◆ What is needed: Reproduce word for word the passage of the list of reasons to love the Corps from "6. Most respect" to "Now that's respect.".

◆ Text shown:
· · · · · · ·

54 Reasons to Love the Corps


  1. Best haircut. Hands down. You can't have a bad hair day with a high and tight. And you spend less on shampoo.
  2. Dress blues. They're the coolest uniforms in any military worldwide.
  3. Bloused trousers. Another distinctive Marine look that sets the proudest service members apart.
  4. The rest of the Marine sea bag. From the Alphas to the camouflage utilities, uniforms just look better on a Marine than any other service member.
  5. Marines don't wear dungarees.
  6. Most respect I. When the Marines pulled out of Haiti and Somalia, the media reported the U.S. military was pulling out -- as if tens of thousands of Army troops weren't still in the country. Now that's respect.
  7. Most respect II. When the Corps came back to Haiti after 60 years, an old man on the Cap-Haitien beach said "Welcome back!"
  8. Toughest mascot. The Marine Corps' is a bull dog. The Navy's: a goat.
  9. Esprit de Corps. Even if you can't spell it or pronounce it, the Marine Corps has it in spades. One example: When sailors get tattoos, they do it to express their individuality, and their choices range from Betty Boop and Mickey Mouse to raging sea serpents. When Marines get tattoos, they do it to express their solidarity, and choose bulldogs, "death before dishonor," and "USMC."
  10. Best war monument: Iwo Jima
  11. The Marines invade, then go home. The Army has to do the occupying.
  12. The silent drill platoon. Just watching them apply their trade makes you want to wear dress blues.
  13. Status. Sailors live and work on ships. Marines go for cruises -- then hit the shore.
  14. Best fast attack vehicles: LAVs.
  15. Best fighting knife: Ka-Bar.
  16. Best duty assignments: Okinawa, Kaneohe Bay, Camp Pendleton, Diego Garcia, Moscow, North Carolina. Plus any ship at sea.
  17. Worst duty assignments: Okinawa, Kaneohe Bay, Camp Pendleton, Diego Garcia, Moscow, North Carolina. Plus any ship at sea.
  18. Most exotic duty assignments: Kuala Lumpur, The White House.
  19. Best phone number. Call 1-800-MARINES and you've got the Corps. And if you're a civilian with the mettle to be a Marine, a recruiter there will be happy to sign you up.

· · · · · · ·

◆ Provided material:
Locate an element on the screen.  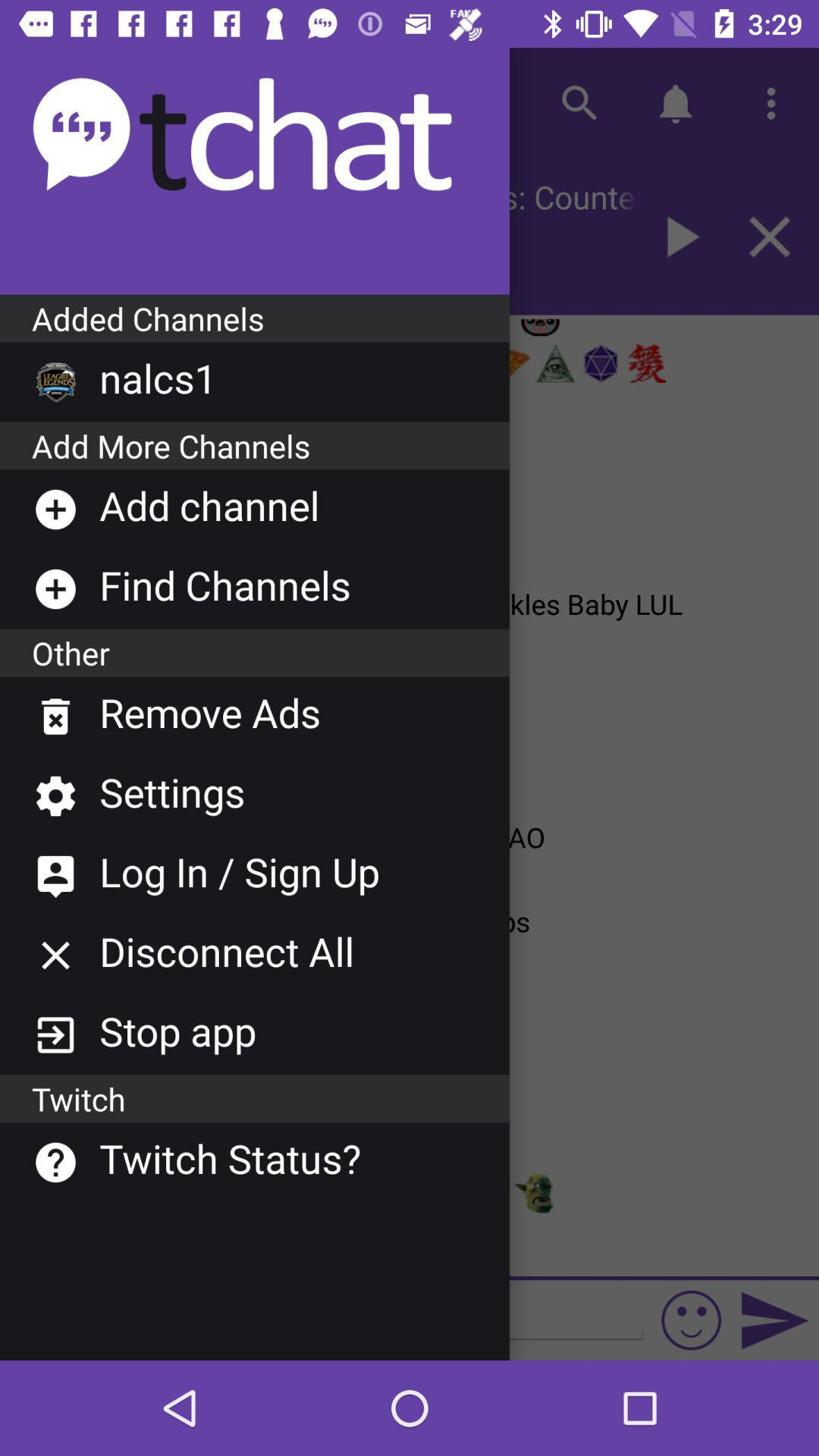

· · · · · · ·

◆ Expected answer:
6. Most respect I. When the Marines pulled out of Haiti and Somalia, the media reported the U.S. military was pulling out -- as if tens of thousands of Army troops weren't still in the country. Now that's respect.